Although experimental, epidemiological, preclinical, and clinical evidence support a protective benefit of DHA against colon and breast tumorigenesis (12, 95, 96), this may not be true for all cancers. Recently, it was reported that ELOVL2, an elongase that functions in the synthesis of the long-chain n-3 and n-6 PUFAs, e.g., DHA and docosapentaenoic acid (DPA, 22∶5^{Δ4,7,10,13,16}), respectively, is required for the maintenance of glioblastoma stem cells and that dual targeting of PUFA synthesis and EGFR signaling had a combinatorial cytotoxic effect of glioblastoma stem cells (97). The mechanism underlying the unique effects of DHA in these two tissues is not understood but may involve how EGFR nanocluster proteolipid composition is maintained in each instance. Although in most cases, DHA is relatively nontoxic to nontransformed cells, the previous example highlights the benefit of selective targeting of DHA. This is consistent with previous reports that DHA specifically targets tumor subtypes (26, 98), attenuating EGFR nanoclustering.

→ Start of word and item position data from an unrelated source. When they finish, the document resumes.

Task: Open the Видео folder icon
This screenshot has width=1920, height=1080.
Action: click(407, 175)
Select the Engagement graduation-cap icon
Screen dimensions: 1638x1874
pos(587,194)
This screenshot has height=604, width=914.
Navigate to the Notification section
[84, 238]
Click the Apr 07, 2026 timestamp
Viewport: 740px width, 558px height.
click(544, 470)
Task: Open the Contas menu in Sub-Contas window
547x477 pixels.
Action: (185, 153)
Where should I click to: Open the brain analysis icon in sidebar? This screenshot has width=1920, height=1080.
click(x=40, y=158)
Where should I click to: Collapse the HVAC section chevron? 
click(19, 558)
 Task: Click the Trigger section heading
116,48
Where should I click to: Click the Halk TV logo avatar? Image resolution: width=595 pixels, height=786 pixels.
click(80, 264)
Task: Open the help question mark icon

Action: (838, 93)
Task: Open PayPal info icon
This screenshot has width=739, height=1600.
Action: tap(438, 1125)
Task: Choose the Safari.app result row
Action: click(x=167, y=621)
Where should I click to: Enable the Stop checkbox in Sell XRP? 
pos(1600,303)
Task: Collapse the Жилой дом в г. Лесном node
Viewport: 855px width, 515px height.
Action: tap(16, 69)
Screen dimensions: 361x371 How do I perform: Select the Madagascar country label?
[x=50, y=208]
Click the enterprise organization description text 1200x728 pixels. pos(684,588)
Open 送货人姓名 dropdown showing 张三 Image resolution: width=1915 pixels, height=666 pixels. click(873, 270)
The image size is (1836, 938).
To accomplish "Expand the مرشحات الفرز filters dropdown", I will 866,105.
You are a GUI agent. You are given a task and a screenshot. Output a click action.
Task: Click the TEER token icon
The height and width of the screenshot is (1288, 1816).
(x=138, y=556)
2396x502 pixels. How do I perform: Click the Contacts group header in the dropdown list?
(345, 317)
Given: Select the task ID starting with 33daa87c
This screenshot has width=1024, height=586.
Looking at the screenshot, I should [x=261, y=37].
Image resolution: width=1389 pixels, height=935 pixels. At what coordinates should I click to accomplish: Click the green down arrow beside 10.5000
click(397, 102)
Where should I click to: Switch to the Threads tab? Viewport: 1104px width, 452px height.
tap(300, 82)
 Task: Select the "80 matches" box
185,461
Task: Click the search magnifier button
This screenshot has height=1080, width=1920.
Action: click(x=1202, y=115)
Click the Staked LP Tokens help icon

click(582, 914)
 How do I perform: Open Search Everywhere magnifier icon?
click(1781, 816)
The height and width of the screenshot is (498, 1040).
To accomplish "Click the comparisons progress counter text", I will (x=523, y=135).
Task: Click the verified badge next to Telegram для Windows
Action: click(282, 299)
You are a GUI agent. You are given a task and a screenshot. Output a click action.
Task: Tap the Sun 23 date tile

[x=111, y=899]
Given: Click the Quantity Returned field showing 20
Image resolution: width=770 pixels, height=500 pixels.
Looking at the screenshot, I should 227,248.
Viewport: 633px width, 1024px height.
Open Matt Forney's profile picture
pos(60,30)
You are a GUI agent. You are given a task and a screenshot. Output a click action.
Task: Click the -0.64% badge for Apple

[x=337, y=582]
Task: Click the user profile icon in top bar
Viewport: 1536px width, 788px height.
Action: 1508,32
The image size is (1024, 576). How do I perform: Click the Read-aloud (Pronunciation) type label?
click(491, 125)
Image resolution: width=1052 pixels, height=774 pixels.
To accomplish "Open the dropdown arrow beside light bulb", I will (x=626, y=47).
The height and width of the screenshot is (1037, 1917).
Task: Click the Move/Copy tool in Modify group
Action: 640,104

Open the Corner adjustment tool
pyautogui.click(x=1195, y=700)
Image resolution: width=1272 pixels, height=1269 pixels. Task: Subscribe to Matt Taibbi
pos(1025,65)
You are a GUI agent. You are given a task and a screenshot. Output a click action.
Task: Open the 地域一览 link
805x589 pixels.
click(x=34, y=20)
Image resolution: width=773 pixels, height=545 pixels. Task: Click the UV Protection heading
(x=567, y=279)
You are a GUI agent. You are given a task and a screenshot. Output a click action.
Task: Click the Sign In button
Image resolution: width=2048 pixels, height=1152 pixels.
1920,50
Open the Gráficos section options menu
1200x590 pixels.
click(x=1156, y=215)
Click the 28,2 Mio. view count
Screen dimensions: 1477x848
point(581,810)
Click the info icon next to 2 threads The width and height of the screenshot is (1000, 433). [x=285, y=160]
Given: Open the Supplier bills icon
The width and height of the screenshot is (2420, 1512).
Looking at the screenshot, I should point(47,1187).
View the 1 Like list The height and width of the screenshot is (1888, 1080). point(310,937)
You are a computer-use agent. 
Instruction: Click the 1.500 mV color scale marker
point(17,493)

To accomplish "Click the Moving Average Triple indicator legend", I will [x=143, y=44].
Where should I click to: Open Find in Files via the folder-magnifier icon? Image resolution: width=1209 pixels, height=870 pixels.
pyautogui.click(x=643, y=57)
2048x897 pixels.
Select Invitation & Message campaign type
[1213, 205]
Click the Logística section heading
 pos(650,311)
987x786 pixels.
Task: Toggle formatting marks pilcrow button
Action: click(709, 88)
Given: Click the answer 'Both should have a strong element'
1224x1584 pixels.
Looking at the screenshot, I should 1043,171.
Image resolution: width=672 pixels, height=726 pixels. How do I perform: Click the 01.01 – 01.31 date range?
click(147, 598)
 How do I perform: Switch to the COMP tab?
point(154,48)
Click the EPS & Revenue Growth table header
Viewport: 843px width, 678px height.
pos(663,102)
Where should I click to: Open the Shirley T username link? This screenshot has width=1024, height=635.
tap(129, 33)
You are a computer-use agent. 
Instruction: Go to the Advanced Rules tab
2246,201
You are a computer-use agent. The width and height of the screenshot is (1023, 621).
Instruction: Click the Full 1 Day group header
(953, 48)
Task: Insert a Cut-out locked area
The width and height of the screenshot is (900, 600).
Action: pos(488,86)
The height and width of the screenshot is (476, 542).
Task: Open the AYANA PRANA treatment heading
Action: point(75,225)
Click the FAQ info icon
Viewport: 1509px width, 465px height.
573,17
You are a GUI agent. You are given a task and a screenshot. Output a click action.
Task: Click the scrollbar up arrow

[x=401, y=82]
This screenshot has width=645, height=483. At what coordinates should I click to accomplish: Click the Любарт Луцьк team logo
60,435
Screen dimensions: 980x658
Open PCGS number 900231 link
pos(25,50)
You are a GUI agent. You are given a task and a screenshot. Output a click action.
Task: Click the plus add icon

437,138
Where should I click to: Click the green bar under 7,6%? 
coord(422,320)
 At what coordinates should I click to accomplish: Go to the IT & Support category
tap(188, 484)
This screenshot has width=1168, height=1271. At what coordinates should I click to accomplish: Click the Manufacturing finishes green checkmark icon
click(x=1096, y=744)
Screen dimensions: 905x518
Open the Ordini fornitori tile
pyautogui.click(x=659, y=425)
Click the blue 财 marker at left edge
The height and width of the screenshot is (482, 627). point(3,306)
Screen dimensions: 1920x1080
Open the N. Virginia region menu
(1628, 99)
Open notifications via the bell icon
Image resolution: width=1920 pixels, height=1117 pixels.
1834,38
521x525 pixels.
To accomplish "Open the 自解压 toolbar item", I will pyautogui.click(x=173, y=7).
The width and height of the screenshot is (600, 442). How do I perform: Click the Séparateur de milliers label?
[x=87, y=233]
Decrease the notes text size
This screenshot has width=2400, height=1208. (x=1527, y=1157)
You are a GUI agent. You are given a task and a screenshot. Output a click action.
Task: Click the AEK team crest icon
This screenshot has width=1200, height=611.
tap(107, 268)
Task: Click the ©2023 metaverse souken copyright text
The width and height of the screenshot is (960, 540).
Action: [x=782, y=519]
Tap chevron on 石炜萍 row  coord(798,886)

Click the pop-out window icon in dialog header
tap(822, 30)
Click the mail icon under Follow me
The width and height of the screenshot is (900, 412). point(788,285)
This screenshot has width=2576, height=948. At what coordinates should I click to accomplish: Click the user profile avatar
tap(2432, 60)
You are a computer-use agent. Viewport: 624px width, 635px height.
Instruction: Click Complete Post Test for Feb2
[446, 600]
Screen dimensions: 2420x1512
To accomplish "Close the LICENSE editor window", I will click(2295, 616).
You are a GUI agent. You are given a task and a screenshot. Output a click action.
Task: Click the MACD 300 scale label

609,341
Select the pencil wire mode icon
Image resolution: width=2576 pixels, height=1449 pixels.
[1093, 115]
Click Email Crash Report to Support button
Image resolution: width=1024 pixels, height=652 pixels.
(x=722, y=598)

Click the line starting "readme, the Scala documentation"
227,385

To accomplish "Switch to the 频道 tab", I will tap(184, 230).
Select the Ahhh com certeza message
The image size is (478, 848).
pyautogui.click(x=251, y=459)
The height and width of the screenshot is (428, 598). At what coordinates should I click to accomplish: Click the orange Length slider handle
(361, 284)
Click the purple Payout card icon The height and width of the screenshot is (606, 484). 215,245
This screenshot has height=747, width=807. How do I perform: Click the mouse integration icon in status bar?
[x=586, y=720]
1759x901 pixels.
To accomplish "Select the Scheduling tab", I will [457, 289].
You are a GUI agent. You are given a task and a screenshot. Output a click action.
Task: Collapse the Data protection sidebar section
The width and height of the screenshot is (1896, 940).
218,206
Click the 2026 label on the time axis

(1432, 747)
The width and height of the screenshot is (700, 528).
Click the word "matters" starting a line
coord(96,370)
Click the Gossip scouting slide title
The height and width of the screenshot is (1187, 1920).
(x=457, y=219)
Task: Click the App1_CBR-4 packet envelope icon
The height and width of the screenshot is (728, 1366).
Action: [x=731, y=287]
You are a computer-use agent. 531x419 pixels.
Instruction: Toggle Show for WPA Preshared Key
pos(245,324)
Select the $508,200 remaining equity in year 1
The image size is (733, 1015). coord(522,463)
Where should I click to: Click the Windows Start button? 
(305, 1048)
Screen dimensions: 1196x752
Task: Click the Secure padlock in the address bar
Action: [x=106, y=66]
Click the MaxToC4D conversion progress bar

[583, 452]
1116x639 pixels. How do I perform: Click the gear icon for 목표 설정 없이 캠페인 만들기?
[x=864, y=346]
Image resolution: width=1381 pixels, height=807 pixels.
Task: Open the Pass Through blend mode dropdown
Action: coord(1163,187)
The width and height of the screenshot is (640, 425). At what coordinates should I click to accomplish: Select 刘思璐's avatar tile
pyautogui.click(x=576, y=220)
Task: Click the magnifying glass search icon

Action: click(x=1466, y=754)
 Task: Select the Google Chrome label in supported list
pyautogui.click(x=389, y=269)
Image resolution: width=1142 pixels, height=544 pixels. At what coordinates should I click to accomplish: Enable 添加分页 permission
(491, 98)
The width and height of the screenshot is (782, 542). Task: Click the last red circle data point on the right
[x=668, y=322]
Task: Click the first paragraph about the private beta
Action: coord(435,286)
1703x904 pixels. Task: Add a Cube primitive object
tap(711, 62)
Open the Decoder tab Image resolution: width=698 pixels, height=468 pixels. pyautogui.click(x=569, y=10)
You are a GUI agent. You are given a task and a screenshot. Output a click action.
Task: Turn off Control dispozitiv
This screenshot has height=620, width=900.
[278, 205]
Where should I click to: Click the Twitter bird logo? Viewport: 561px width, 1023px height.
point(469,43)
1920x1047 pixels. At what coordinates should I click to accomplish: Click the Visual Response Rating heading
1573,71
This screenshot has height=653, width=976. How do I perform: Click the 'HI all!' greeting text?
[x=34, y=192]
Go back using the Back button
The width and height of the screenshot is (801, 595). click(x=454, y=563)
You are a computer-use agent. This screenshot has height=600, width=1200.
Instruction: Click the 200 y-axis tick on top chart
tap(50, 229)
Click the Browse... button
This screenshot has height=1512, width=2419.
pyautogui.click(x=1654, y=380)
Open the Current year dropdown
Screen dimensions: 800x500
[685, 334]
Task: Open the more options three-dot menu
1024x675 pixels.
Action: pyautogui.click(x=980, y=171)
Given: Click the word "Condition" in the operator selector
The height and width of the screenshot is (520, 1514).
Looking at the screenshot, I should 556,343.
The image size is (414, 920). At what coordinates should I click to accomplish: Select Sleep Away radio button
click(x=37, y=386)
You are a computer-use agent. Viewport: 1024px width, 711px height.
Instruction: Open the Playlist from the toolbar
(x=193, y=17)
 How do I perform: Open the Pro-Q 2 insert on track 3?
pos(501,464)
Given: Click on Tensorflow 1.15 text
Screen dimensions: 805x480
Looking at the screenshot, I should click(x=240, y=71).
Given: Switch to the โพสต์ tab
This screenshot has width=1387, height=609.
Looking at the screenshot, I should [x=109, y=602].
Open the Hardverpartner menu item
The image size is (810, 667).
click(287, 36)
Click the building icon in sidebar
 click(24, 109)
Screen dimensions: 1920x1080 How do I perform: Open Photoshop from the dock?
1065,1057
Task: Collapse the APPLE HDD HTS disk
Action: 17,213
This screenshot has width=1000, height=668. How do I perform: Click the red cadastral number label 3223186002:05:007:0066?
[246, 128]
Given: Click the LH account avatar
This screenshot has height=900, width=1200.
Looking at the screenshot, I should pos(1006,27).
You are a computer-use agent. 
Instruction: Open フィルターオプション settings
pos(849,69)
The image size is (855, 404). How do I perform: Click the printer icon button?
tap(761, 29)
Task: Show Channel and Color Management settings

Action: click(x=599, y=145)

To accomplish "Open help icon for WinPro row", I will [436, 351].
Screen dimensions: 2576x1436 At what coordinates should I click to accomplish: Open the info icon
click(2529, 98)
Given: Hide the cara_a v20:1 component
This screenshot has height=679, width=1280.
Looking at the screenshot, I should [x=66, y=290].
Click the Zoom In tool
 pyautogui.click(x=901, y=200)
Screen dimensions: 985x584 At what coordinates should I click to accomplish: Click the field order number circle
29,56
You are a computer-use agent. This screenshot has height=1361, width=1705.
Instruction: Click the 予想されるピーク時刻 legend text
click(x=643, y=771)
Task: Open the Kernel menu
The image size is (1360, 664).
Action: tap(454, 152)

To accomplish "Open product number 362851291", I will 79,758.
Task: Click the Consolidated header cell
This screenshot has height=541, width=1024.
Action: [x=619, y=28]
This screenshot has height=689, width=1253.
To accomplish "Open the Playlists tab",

In conclusion, our novel findings suggest that the ability of DHA to reduce EGFR nanocluster formation plays a crucial role in the attenuation of hyperactive EGFR-driven signaling and phenotypes. These findings support the feasibility of using dietary strategies that target plasma membrane nanoscale architecture in order to reduce oncogenic signaling and cancer risk.

Data availability

All data reported in this study are located within the article.

Conflict of interest

The authors declare that they have no conflicts of interest with the contents of this article.